We summarize the known complexity results for the procedures we described in this section. Let *f*_{sat}(|*φ*|) denote the cost of checking satisfiability of a predicate *φ* ∈ ψ (of size |*φ*|) and *M* and *M'* be two *deterministic* s-FAs such that *M* has *n* states and *m* transitions, *M'* has *n'* states and *m'* transitions, and the largest predicate in *M* and *M'* has size ℓ. Then, (i) checking whether *M* is empty has complexity *O*(*n* + *mf* (ℓ)), and (ii) checking whether *M* and *M'* are language equivalent has complexity *O*(*mm*'*f*(*ℓ*)(*n*+*n*') + *α*(*n*+*m*)), where *α*(·) is related to a functional inverse of the Ackermann function. This last complexity is obtained by a straightforward adaptation of Hopcroft and Karp's algorithm for DFA equivalence.^{21}

For certain classes of problems, different algorithms can have different incomparable complexities. Consider, for example, the problem of minimizing a deterministic s-FA *M* and let *f*_{sat}(|*φ*|) denote the cost of checking satisfiability of a predicate *φ* ∈ ψ. If *M* has *n* states and *m* transitions, and the largest predicate in *M* has size ℓ, then the symbolic adaptation of Moore's algorithm for minimizing DFAs has complexity *O*(*mm*·*f*_{sat} (*ℓ*)), whereas the symbolic adaptation of Hopcroft's algorithm for minimizing DFAs has complexity *O*(*m* log *n*·*f*_{sat} (*nℓ*)), if the cost of Boolean operations is linear.^{9} Although in the world of DFAs, Hopcroft's algorithm^{20} is provably better than Moore's,^{29} in the world of s-FAs, the two algorithms have orthogonal complexities: Hopcroft's algorithm saves a logarithmic factor in terms of *n*, but this saving comes at the increased cost of satisfiability queries.

*Reduction to classical automata.* Although the set *S* of predicates appearing in a given s-FA (or finitely many s-FAs over the same alphabet algebra) operates generally over an infinite domain, the set of *minterms*, *Minterms*(*S*), the maximal satisfiable Boolean combinations of *S* induces a finite set of equivalence classes.

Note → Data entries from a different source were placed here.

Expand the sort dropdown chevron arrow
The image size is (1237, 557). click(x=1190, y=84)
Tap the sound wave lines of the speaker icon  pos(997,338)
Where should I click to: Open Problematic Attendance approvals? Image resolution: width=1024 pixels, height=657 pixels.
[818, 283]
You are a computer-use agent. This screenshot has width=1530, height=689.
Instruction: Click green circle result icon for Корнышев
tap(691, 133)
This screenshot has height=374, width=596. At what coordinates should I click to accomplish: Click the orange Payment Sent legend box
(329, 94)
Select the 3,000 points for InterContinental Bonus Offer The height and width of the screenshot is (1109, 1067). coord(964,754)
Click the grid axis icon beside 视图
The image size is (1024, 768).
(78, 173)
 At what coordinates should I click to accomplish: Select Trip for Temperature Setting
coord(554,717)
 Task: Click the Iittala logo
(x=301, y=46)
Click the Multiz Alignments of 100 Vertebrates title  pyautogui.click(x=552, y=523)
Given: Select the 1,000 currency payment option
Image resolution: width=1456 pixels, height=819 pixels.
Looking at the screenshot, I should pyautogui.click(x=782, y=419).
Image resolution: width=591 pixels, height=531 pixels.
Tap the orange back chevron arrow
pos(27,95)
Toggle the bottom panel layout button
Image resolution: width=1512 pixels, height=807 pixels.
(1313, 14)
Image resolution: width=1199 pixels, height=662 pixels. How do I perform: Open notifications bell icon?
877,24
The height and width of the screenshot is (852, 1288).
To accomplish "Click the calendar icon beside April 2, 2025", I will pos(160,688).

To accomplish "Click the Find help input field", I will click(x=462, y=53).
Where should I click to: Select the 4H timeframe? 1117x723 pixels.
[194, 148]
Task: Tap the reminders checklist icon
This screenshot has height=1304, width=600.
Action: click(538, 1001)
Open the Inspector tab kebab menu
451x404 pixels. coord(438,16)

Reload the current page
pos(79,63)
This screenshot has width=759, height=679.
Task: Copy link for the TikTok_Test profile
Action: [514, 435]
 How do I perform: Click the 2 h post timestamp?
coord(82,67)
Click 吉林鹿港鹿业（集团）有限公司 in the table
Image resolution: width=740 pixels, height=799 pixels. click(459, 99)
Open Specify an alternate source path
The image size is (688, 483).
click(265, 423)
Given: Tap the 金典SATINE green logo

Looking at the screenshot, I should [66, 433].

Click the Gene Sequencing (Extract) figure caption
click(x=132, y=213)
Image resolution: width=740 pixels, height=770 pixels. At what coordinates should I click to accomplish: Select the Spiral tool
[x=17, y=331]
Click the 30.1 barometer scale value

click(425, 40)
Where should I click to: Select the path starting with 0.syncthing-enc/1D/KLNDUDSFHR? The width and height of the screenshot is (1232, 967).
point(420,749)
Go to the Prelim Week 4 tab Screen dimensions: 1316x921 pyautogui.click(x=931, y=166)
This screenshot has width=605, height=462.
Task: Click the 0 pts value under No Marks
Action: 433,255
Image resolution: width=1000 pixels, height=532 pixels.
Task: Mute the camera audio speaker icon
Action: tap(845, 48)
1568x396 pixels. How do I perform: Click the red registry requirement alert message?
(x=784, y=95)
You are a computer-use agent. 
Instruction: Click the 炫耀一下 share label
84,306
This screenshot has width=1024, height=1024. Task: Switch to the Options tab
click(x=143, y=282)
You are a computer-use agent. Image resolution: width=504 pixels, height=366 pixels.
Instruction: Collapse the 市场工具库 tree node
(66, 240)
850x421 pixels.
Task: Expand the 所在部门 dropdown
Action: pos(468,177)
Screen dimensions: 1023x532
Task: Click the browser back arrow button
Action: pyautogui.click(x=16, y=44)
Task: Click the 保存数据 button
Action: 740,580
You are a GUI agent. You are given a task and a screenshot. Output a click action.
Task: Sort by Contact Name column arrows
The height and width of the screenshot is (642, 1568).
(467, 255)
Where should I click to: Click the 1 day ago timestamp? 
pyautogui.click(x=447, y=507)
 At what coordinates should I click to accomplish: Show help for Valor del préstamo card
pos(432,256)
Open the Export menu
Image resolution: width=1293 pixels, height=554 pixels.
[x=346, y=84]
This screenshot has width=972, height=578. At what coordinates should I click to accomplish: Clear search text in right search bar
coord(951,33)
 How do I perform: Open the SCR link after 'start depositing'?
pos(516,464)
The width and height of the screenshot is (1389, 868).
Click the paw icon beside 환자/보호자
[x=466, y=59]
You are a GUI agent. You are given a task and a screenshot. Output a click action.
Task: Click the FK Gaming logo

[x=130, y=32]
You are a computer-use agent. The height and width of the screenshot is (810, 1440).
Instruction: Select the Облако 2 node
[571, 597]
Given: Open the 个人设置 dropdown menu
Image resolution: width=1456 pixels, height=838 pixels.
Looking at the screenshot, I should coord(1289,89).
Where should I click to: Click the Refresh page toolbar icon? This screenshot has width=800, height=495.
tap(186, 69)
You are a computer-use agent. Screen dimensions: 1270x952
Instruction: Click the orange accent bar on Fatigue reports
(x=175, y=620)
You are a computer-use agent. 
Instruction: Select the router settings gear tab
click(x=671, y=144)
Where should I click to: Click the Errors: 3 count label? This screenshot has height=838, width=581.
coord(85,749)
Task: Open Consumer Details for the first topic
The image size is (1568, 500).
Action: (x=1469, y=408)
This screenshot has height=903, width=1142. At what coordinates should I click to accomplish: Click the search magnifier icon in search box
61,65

In general, every s-FA M can be compiled into a symbolically equivalent finite automaton over alphabet *Minterms*(*S*), where *Predicates*(*M*) ⊆ *S* and *S* is a finite subset of ψ. This idea, also called predicate abstraction, is often used in program verification.^{16} However, note that the size of *Minterms*(*S*) is in general exponential in the size of *S.*

### Extensions of the Basic s-FA Model

Symbolic automata have been extended in various ways, as summarized in D'Antoni and Veanes^{12}:

- Symbolic alternating automata (s-AFA)
^{8}are equivalent in expressiveness to s-FAs, but achieve succinctness by extending s-FAs with alternation and, despite the high theoretical complexity, this model can at times be more practical than s-FAs. For example, s-AFAs can efficiently check whether the inter-section of multiple ASCII regular expressions is empty in cases where traditional automata suffer from state explosion. - Symbolic extended finite automata (s-EFA)
^{10}allow s-FAs to read multiple input characters in a single transition and can be used to model relations between adjacent input symbols. - Symbolic tree automata (s-TA)
^{13}operate over trees instead of strings. s-FAs are a special case of s-TAs in which all nonleaf nodes in the tree have one child. s-TAs have the same closure and decidability properties as s-FAs and can also be minimized efficiently. - Symbolic visibly pushdown automata (s-VPA)
^{6}operate over nested words,^{2}which are used to model data with both linear and hierarchical structure—for example, XML documents and recursive program traces. s-VPAs can be determinized and have the same closure and decidability properties as s-FAs.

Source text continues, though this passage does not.